**Try it:** Whenever the word "label" turns up in a line below, that line should be copied.

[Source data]
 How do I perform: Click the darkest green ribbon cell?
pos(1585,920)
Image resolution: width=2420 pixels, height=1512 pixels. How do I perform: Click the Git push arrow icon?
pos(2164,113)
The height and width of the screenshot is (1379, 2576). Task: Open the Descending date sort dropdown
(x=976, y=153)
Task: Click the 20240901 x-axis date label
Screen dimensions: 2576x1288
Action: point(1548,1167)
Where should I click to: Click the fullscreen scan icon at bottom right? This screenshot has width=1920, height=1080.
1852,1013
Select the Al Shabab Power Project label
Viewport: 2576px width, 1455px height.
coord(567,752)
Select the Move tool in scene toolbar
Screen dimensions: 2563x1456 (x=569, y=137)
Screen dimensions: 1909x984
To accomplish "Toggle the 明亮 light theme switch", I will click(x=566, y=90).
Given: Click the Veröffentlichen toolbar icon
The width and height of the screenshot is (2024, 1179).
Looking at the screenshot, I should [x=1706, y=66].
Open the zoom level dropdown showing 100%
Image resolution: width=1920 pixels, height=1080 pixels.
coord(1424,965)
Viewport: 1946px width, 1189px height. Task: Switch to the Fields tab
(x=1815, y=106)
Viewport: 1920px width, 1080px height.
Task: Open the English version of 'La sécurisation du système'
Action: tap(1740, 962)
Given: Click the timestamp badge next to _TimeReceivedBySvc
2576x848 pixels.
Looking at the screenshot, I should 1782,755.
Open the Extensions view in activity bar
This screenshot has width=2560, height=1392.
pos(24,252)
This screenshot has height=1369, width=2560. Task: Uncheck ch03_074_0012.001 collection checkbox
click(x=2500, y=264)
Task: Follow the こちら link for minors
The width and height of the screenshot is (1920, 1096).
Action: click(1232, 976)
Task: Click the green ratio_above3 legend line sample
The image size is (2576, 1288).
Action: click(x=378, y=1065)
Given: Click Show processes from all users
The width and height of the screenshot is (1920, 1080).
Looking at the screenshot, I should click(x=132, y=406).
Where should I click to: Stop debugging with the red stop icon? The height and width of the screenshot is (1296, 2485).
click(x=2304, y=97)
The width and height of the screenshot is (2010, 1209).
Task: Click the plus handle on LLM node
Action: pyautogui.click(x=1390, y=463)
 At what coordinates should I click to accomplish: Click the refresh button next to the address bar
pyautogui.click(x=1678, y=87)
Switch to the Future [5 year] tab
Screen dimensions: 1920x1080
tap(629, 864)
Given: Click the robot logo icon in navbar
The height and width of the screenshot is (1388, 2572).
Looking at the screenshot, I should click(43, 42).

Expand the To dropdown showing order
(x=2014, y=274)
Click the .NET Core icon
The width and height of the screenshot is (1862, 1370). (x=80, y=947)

**Exercise response:**
Task: Click the 20240901 x-axis date label
Select the Al Shabab Power Project label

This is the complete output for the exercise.